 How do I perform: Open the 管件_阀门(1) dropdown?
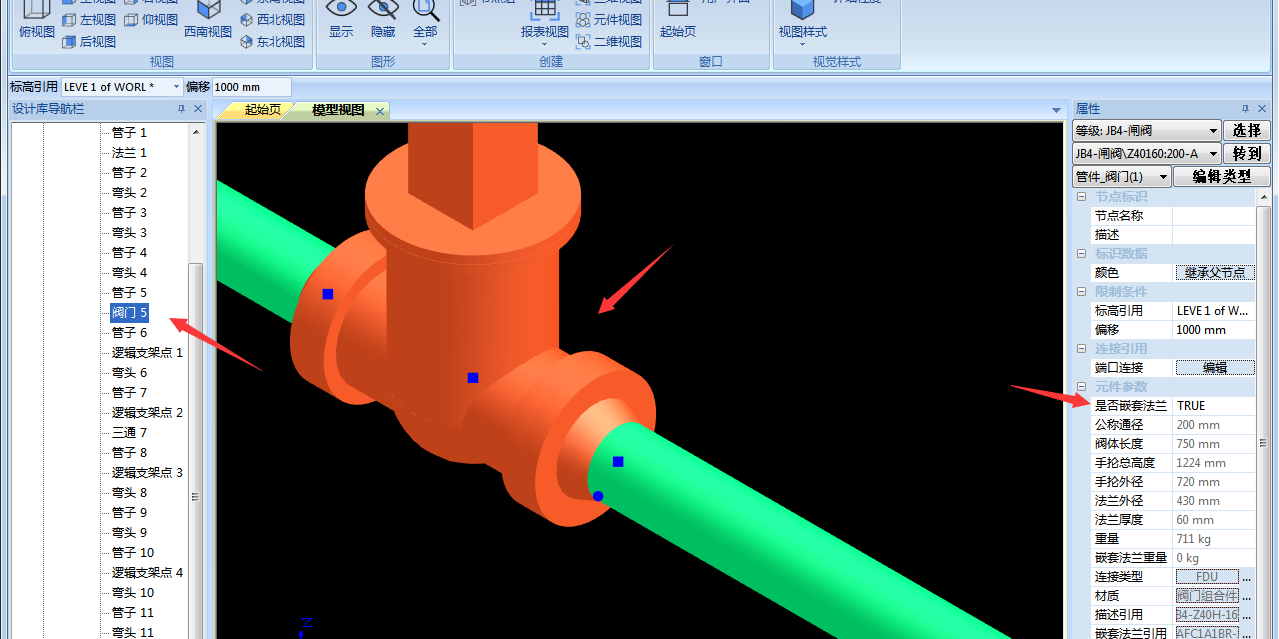pos(1163,177)
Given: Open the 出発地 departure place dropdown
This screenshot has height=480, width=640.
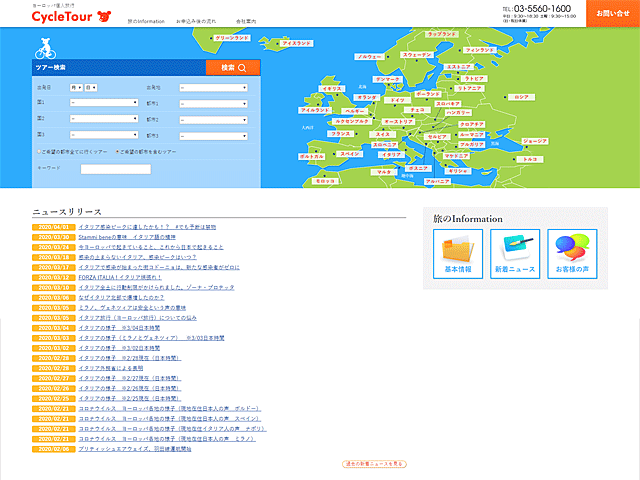Looking at the screenshot, I should [212, 88].
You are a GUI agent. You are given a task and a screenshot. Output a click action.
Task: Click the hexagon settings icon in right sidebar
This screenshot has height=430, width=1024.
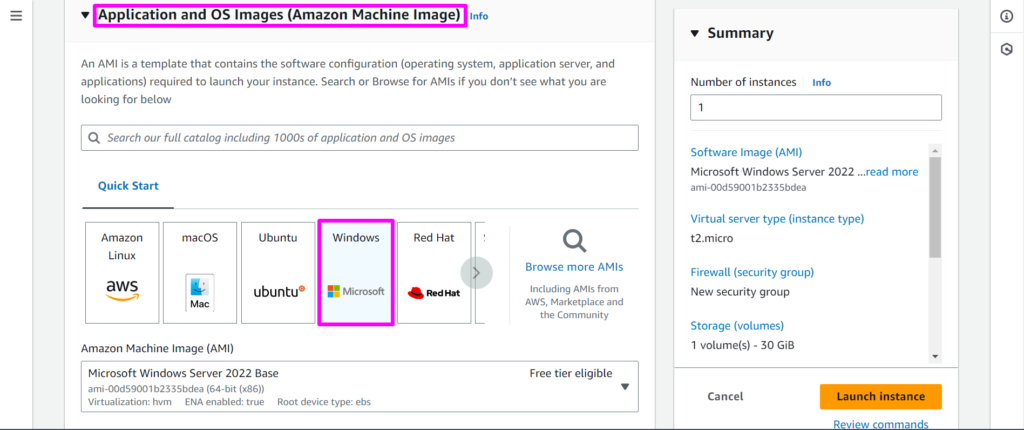pos(1006,49)
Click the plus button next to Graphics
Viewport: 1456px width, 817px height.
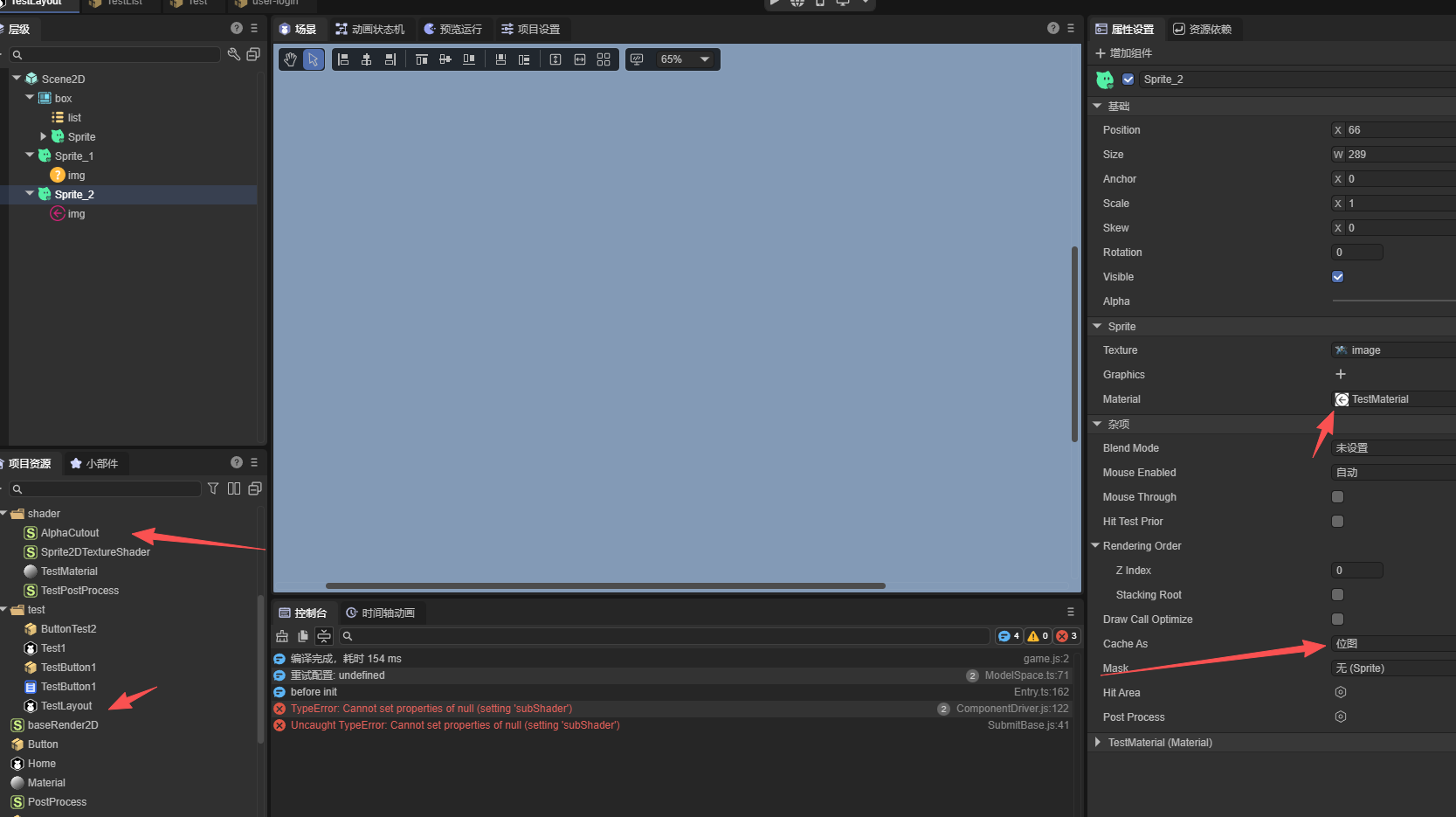tap(1340, 375)
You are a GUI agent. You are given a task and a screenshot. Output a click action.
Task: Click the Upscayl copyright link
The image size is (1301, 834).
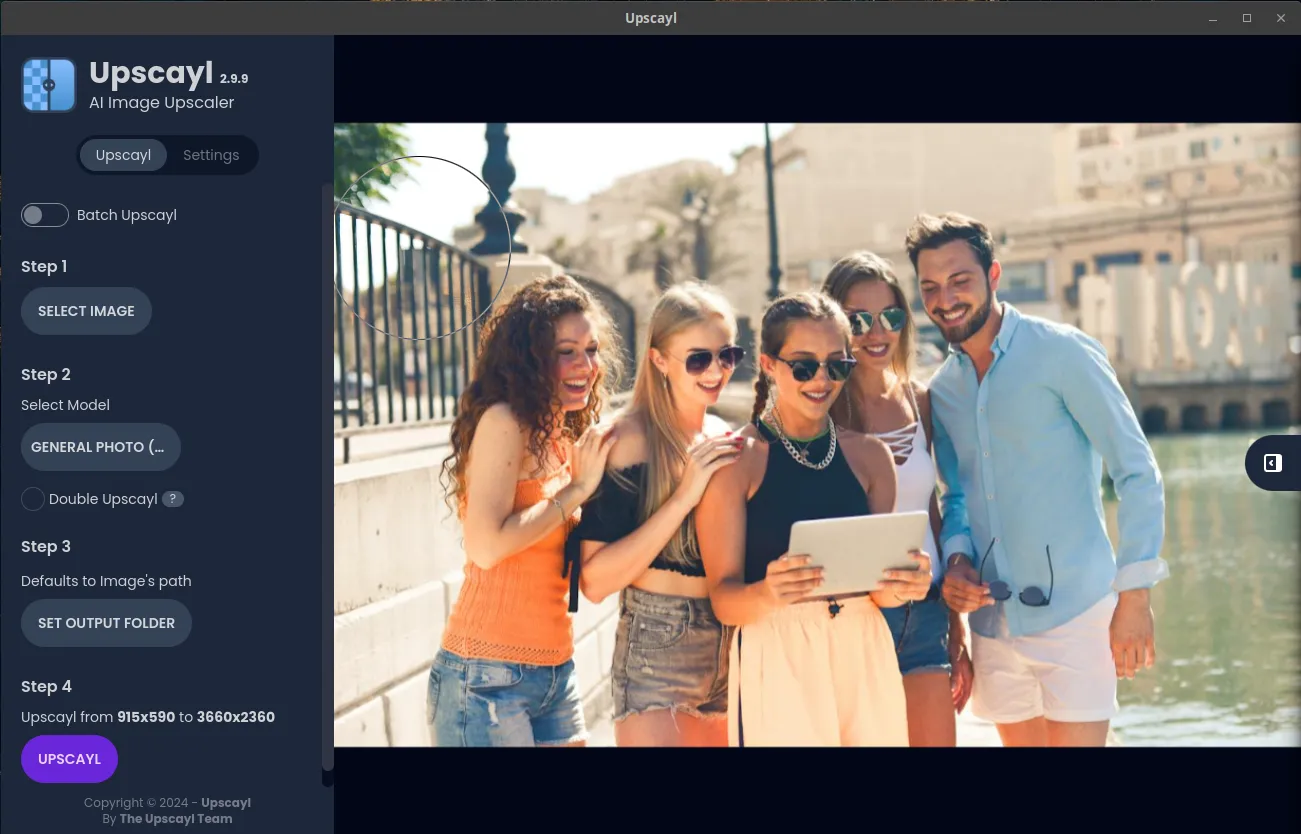click(x=225, y=802)

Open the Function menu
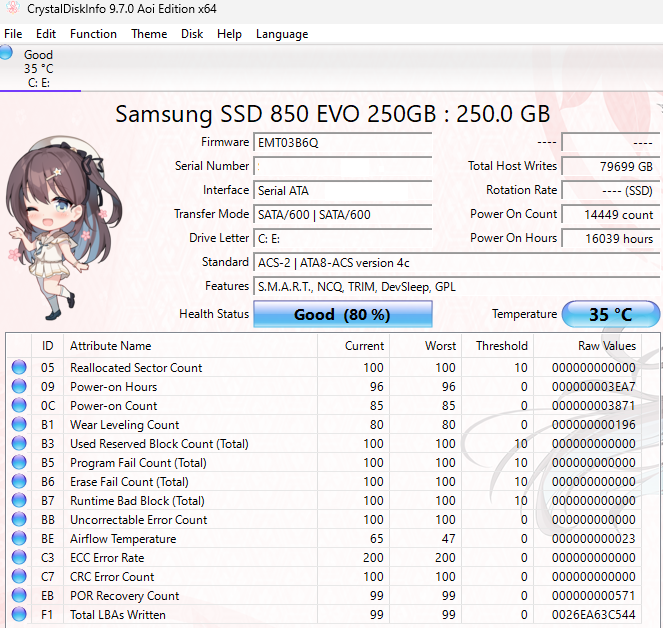coord(93,34)
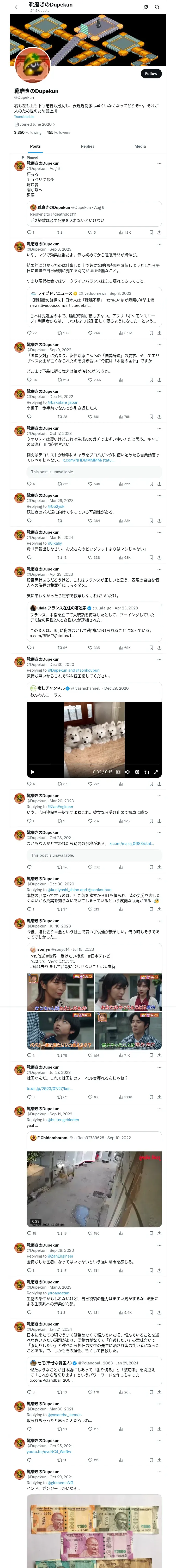Open fullscreen on the puppies video
The height and width of the screenshot is (1568, 176).
(x=156, y=772)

§ **Work to complete**
Restate all entries above exactly, but not the images.

§ **Your solution**
 How do I perform: Open the 管件_阀门(1) dropdown?
pos(1163,177)
Given: Open the 出発地 departure place dropdown
This screenshot has height=480, width=640.
Looking at the screenshot, I should [212, 88].
You are a GUI agent. You are given a task and a screenshot. Output a click action.
Task: Click the hexagon settings icon in right sidebar
This screenshot has height=430, width=1024.
pos(1006,49)
Click the plus button next to Graphics
Viewport: 1456px width, 817px height.
tap(1340, 375)
You are a GUI agent. You are given a task and a screenshot. Output a click action.
Task: Click the Upscayl copyright link
The image size is (1301, 834).
click(x=225, y=802)

Open the Function menu
coord(93,34)
Open fullscreen on the puppies video
The height and width of the screenshot is (1568, 176).
(x=156, y=772)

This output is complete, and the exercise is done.